Friday, November 05, 2021

Random Back Issues #74 - Creeper #4

The Creeper eating an alarm clock seems like it would cause digestive problems for Jack Ryder when they transform back, ala the question of, if the Hulk eats a bunch of beans and turns back into Banner, does it rupture Banner's (much smaller) stomach?

Huh, Googum reviewed this issue about two months ago, and it's the one I pulled from for Sunday Splash Page #116.

Having escaped the mental hospital he was in, and Proteus' (a shape-shifting scientist guy, not to be confused with the X-Men villain) attempts to experiment on him, Jack Ryder's trying to figure out what to do next. He's staying in a friend's apartment while she's away, but as you see, the Creeper's not a morning person. He only wants to be out and about when it's time to par-tay.

Up and awake, Ryder looks over some notes that recap the first three issues, including the part where he realized the origin story Ditko originally gave him was some more pleasant fantasy his mind concocted to protect himself. Not sure about that creative decision, but OK.

Jack's gotta pay the bills, so he goes looking for a reporting job, starting at the Daily Planet. He tells Perry White the paper can use a little fresh blood, but is told he'd either be writing obituaries, or supervising the office morgue. Which triggers a flashback to Ryder's own death.

Prior to this series starting, Ryder went hunting for a story in Parador, 'Numb little suckhold postage-stamp South American armpit of the world,' that was in the midst of a revolution. Ryder and the Creeper agreed the yellow guy was better suited to handle this. He wasn't ready for starved, crazed hyenas lurking in the jungle, who killed and ate the Creeper.

Or they tried to, because they apparently couldn't digest him, and the Creeper's parts were barfed up into a mass grave, and gradually merged back together. At which point the Creeper dug himself out, turned back into Jack, and the reporter staggered naked through the jungle until he crossed paths with an anthropologist named Miriam Leary.

Nearly having a breakdown during the interview does not get Jack the job. He doesn't have any more luck at any other newspapers. Including one run by a cigar-smoking publisher who wants proof a certain menace, no doubt wall-crawling, is a threat to decent people.That's OK, he didn't want to work in newspapers again, anyway! He wonders, though, if his past is holding him back. Returning to his family home, he marches into the woods, where as a boy, he once encountered a mysterious skeletal creature. Possibly the "Creeper" his mother warned would eat him if he didn't behave. The creature shows up, and Jack switches to the Creeper, who quickly dismantles it. The Creeper assures her that it'll take care of punishing bad boys from now on, and the ghost, or psychic echo, fades away after telling Jackie he's a good boy.

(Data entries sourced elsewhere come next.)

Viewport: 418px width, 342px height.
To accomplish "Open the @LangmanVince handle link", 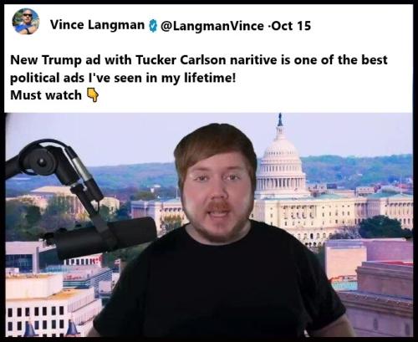I will tap(212, 26).
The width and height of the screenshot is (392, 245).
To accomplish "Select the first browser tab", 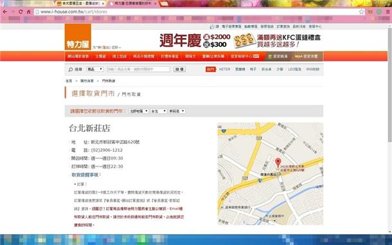I will point(80,3).
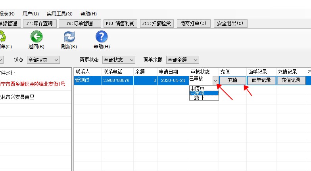Click the 面单记录 button in the row

pyautogui.click(x=261, y=80)
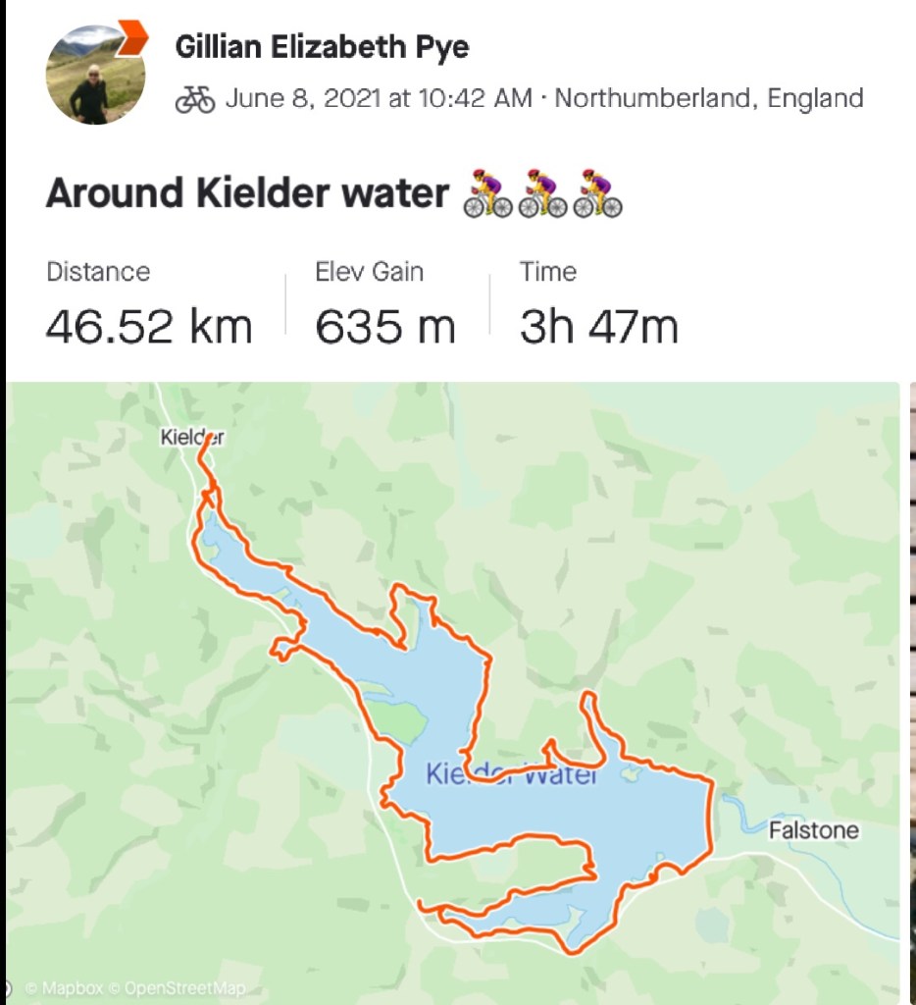Click the map info icon by Mapbox
The height and width of the screenshot is (1005, 916).
(9, 987)
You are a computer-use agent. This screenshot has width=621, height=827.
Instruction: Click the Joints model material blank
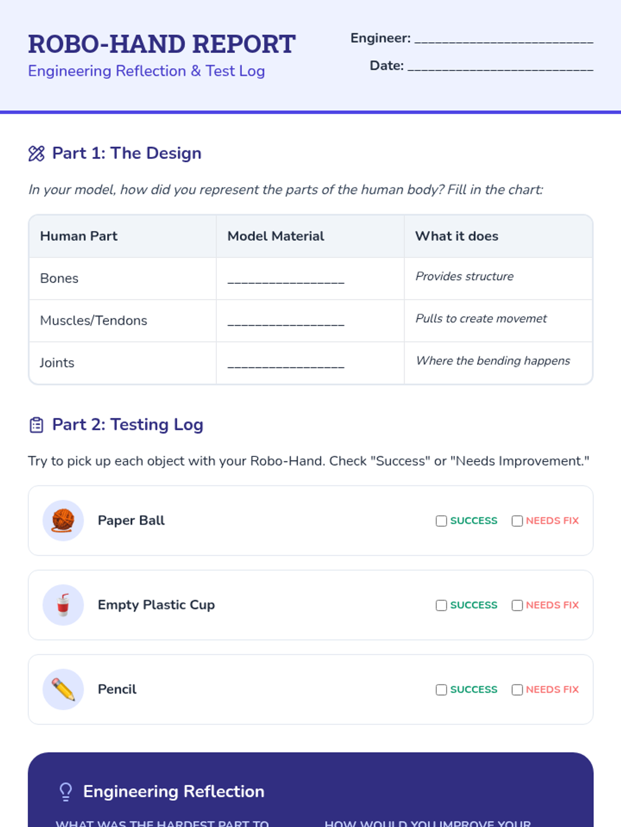pos(286,363)
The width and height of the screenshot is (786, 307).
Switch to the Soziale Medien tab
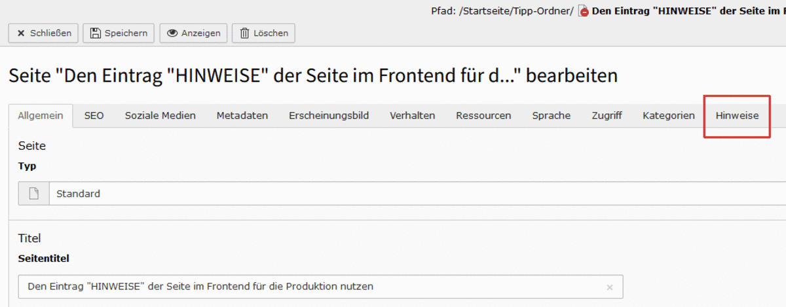tap(160, 116)
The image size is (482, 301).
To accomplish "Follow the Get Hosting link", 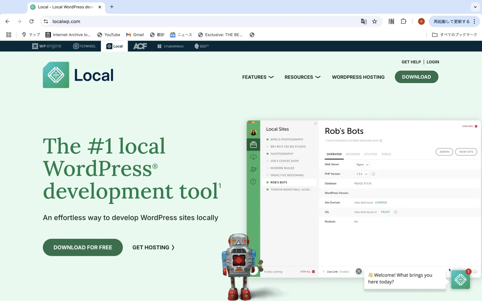I will 153,247.
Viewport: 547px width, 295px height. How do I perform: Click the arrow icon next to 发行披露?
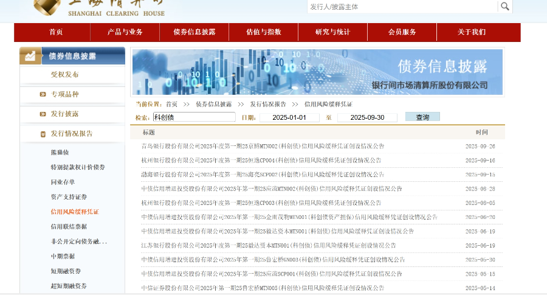(x=43, y=114)
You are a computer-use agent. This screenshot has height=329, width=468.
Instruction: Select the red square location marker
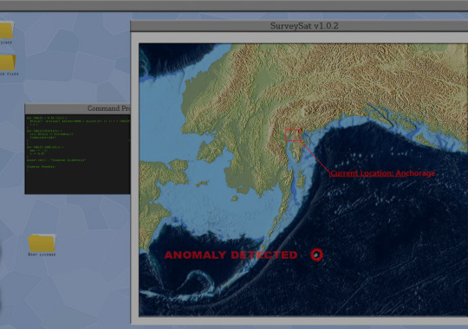click(293, 135)
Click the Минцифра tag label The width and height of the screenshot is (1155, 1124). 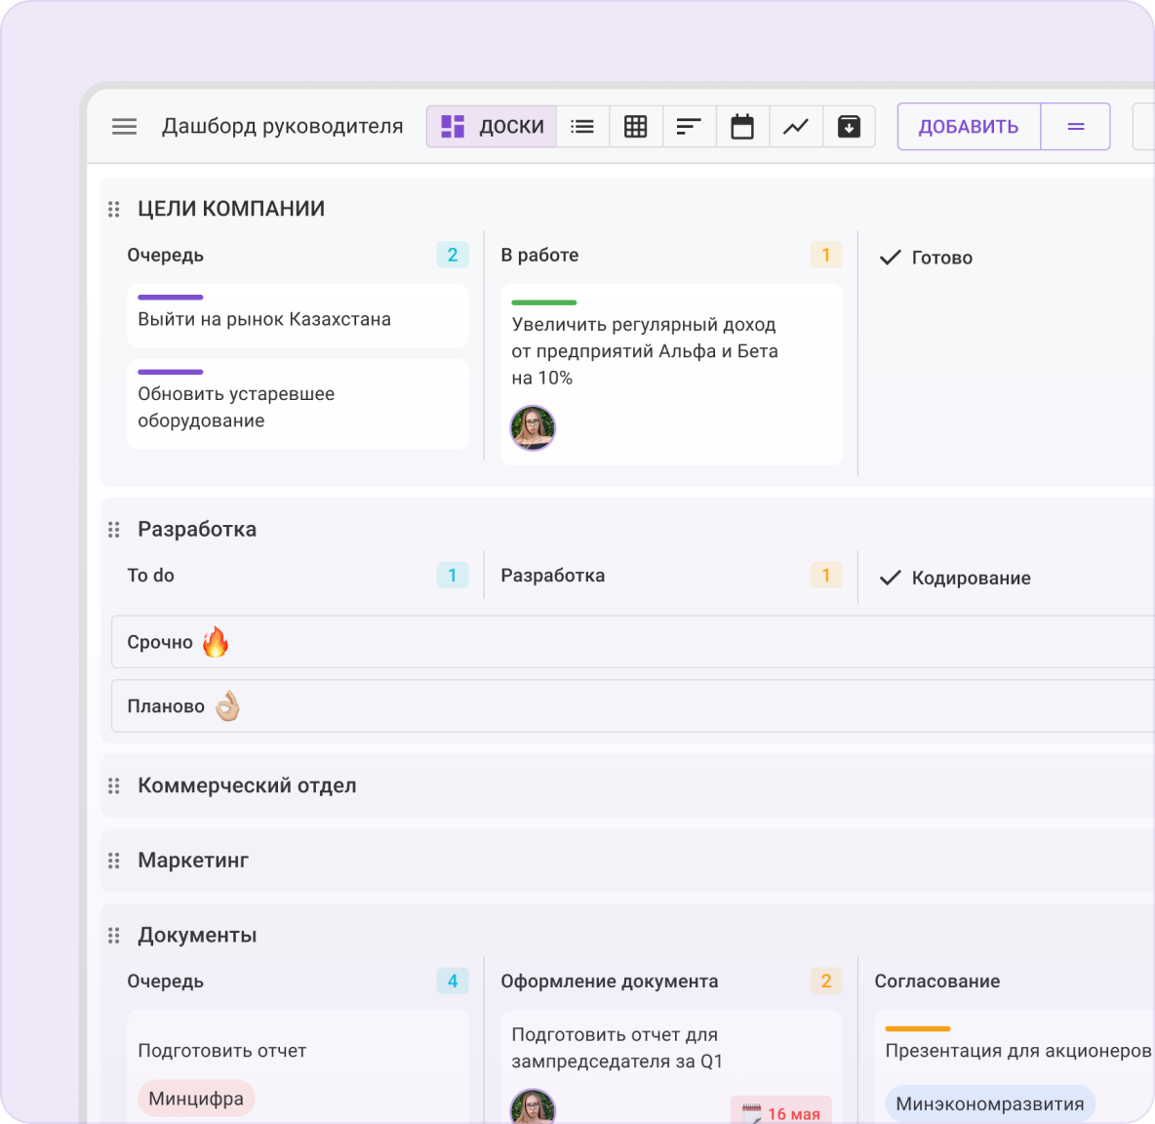pos(196,1099)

All of that is somehow useful for Jack's mental state. Closure, I guess. He returns to his friend's apartment and there's a message waiting with an offer from a magazine. (There was also a message from the anthropologist, but the machine cuts off too quickly and we never did learn what that was about.)

[3rd longbox, 13th comic. The Creeper #4, by Len Kaminski (writer), Shawn Martinbrough (penciler), Sal Buscema (inker), Sherri van Valkenburgh (colorist), John E. Workman, Jr. (letterer)]

3 comments:

thekelvingreen said...

I love the art style!

CalvinPitt said...

It is a different look, kind of rough and wild in places, especially with the Creeper himself. I don't know that I've seen Martinbrough on anything else, and I didn't know Sal Buscema ever worked for DC. Buscema shows through in some panels more than others, that strong line with the square jaws.

thekelvingreen said...

It's a bit McMahon and a bit Mignola, I like it. I never got on with Buscema's art on the Spider-Man comics, but with the thicker lines and lots of shadows, it comes across much better, although maybe that's more Martinbrough's pencils.